━━━━━ Recorded data ━━━━━

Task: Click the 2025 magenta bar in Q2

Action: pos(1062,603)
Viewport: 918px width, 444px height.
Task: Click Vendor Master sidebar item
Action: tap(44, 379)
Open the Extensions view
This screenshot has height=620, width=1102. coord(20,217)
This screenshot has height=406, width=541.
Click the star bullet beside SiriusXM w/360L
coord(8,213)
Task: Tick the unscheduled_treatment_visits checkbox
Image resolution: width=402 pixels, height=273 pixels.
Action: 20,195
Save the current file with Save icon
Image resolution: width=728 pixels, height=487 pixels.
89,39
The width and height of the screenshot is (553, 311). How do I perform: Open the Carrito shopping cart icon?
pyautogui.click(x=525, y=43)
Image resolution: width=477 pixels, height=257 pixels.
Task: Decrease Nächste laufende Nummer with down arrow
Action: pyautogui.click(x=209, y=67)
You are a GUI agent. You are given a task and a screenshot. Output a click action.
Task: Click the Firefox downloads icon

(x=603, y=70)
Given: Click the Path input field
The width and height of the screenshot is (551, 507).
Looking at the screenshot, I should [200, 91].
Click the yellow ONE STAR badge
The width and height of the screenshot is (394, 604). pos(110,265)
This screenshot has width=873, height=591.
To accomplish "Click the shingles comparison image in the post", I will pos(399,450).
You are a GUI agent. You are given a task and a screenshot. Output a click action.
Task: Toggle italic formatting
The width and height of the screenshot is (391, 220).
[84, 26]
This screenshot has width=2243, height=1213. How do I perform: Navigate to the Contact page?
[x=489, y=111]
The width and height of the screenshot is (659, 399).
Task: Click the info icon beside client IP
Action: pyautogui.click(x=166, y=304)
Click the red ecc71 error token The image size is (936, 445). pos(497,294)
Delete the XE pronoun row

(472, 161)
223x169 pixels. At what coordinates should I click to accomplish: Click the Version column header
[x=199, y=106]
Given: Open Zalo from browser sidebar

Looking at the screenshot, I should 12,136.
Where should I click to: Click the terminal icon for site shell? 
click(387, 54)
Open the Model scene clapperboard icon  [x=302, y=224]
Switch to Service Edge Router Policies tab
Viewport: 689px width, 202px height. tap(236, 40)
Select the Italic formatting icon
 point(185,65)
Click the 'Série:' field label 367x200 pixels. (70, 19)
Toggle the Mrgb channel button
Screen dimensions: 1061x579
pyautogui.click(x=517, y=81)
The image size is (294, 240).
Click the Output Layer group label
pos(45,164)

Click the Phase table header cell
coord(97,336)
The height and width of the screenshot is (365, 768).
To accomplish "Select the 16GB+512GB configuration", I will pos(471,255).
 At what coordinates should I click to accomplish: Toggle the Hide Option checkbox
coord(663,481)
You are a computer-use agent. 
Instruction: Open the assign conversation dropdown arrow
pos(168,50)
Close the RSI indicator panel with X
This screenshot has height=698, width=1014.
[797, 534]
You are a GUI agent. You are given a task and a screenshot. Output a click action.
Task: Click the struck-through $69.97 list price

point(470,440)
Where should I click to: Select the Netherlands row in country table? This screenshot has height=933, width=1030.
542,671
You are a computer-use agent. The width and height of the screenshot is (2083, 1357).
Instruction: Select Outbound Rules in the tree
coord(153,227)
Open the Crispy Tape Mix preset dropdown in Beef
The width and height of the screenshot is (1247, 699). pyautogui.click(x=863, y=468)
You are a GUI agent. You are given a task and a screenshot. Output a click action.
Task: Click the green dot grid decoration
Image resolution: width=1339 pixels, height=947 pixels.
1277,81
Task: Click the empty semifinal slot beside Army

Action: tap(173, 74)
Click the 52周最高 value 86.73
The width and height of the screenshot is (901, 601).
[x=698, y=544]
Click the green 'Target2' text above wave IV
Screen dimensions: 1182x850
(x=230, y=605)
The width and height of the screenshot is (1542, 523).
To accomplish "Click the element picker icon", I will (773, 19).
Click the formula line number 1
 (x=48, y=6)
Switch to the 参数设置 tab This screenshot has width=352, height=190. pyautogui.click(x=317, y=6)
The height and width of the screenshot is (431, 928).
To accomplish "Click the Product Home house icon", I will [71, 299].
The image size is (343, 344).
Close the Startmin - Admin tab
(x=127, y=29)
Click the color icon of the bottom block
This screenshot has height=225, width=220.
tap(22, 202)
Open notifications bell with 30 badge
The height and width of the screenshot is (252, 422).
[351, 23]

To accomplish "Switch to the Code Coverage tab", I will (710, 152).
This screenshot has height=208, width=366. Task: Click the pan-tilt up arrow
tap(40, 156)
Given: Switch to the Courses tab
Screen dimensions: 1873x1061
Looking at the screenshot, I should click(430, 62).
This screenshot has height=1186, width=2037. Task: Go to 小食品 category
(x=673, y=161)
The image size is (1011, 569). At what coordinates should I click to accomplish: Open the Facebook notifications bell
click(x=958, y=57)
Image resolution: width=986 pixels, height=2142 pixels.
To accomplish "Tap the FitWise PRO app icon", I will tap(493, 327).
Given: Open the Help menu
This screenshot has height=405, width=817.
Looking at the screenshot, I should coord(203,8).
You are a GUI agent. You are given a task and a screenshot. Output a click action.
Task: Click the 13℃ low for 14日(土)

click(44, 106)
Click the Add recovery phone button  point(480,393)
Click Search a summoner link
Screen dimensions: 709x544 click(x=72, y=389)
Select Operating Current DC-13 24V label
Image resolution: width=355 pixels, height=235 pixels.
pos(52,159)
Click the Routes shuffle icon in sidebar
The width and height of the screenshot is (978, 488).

━━━━━

Problem details
Please copy every line of the listing above without changing anything.

In response
Task: Click the 2025 magenta bar in Q2

Action: pos(1062,603)
Viewport: 918px width, 444px height.
Task: Click Vendor Master sidebar item
Action: tap(44, 379)
Open the Extensions view
This screenshot has height=620, width=1102. coord(20,217)
This screenshot has height=406, width=541.
Click the star bullet beside SiriusXM w/360L
coord(8,213)
Task: Tick the unscheduled_treatment_visits checkbox
Image resolution: width=402 pixels, height=273 pixels.
Action: 20,195
Save the current file with Save icon
Image resolution: width=728 pixels, height=487 pixels.
89,39
The width and height of the screenshot is (553, 311). How do I perform: Open the Carrito shopping cart icon?
pyautogui.click(x=525, y=43)
Image resolution: width=477 pixels, height=257 pixels.
Task: Decrease Nächste laufende Nummer with down arrow
Action: pyautogui.click(x=209, y=67)
You are a GUI agent. You are given a task and a screenshot. Output a click action.
Task: Click the Firefox downloads icon

(x=603, y=70)
Given: Click the Path input field
The width and height of the screenshot is (551, 507).
Looking at the screenshot, I should [200, 91].
Click the yellow ONE STAR badge
The width and height of the screenshot is (394, 604). pos(110,265)
This screenshot has width=873, height=591.
To accomplish "Click the shingles comparison image in the post", I will pos(399,450).
You are a GUI agent. You are given a task and a screenshot. Output a click action.
Task: Toggle italic formatting
The width and height of the screenshot is (391, 220).
[84, 26]
This screenshot has width=2243, height=1213. How do I perform: Navigate to the Contact page?
[x=489, y=111]
The width and height of the screenshot is (659, 399).
Task: Click the info icon beside client IP
Action: pyautogui.click(x=166, y=304)
Click the red ecc71 error token The image size is (936, 445). pos(497,294)
Delete the XE pronoun row

(472, 161)
223x169 pixels. At what coordinates should I click to accomplish: Click the Version column header
[x=199, y=106]
Given: Open Zalo from browser sidebar

Looking at the screenshot, I should 12,136.
Where should I click to: Click the terminal icon for site shell? 
click(387, 54)
Open the Model scene clapperboard icon  [x=302, y=224]
Switch to Service Edge Router Policies tab
Viewport: 689px width, 202px height. tap(236, 40)
Select the Italic formatting icon
 point(185,65)
Click the 'Série:' field label 367x200 pixels. (70, 19)
Toggle the Mrgb channel button
Screen dimensions: 1061x579
pyautogui.click(x=517, y=81)
The image size is (294, 240).
Click the Output Layer group label
pos(45,164)

Click the Phase table header cell
coord(97,336)
The height and width of the screenshot is (365, 768).
To accomplish "Select the 16GB+512GB configuration", I will pos(471,255).
 At what coordinates should I click to accomplish: Toggle the Hide Option checkbox
coord(663,481)
You are a computer-use agent. 
Instruction: Open the assign conversation dropdown arrow
pos(168,50)
Close the RSI indicator panel with X
This screenshot has height=698, width=1014.
[797, 534]
You are a GUI agent. You are given a task and a screenshot. Output a click action.
Task: Click the struck-through $69.97 list price

point(470,440)
Where should I click to: Select the Netherlands row in country table? This screenshot has height=933, width=1030.
542,671
You are a computer-use agent. The width and height of the screenshot is (2083, 1357).
Instruction: Select Outbound Rules in the tree
coord(153,227)
Open the Crispy Tape Mix preset dropdown in Beef
The width and height of the screenshot is (1247, 699). pyautogui.click(x=863, y=468)
You are a GUI agent. You are given a task and a screenshot. Output a click action.
Task: Click the green dot grid decoration
Image resolution: width=1339 pixels, height=947 pixels.
1277,81
Task: Click the empty semifinal slot beside Army

Action: tap(173, 74)
Click the 52周最高 value 86.73
The width and height of the screenshot is (901, 601).
[x=698, y=544]
Click the green 'Target2' text above wave IV
Screen dimensions: 1182x850
(x=230, y=605)
The width and height of the screenshot is (1542, 523).
To accomplish "Click the element picker icon", I will (773, 19).
Click the formula line number 1
 (x=48, y=6)
Switch to the 参数设置 tab This screenshot has width=352, height=190. pyautogui.click(x=317, y=6)
The height and width of the screenshot is (431, 928).
To accomplish "Click the Product Home house icon", I will [71, 299].
The image size is (343, 344).
Close the Startmin - Admin tab
(x=127, y=29)
Click the color icon of the bottom block
This screenshot has height=225, width=220.
tap(22, 202)
Open notifications bell with 30 badge
The height and width of the screenshot is (252, 422).
[351, 23]

To accomplish "Switch to the Code Coverage tab", I will (710, 152).
This screenshot has height=208, width=366. Task: Click the pan-tilt up arrow
tap(40, 156)
Given: Switch to the Courses tab
Screen dimensions: 1873x1061
Looking at the screenshot, I should click(430, 62).
This screenshot has height=1186, width=2037. Task: Go to 小食品 category
(x=673, y=161)
The image size is (1011, 569). At what coordinates should I click to accomplish: Open the Facebook notifications bell
click(x=958, y=57)
Image resolution: width=986 pixels, height=2142 pixels.
To accomplish "Tap the FitWise PRO app icon", I will tap(493, 327).
Given: Open the Help menu
This screenshot has height=405, width=817.
Looking at the screenshot, I should coord(203,8).
You are a GUI agent. You are given a task and a screenshot. Output a click action.
Task: Click the 13℃ low for 14日(土)

click(44, 106)
Click the Add recovery phone button  point(480,393)
Click Search a summoner link
Screen dimensions: 709x544 click(x=72, y=389)
Select Operating Current DC-13 24V label
Image resolution: width=355 pixels, height=235 pixels.
pos(52,159)
Click the Routes shuffle icon in sidebar
The width and height of the screenshot is (978, 488).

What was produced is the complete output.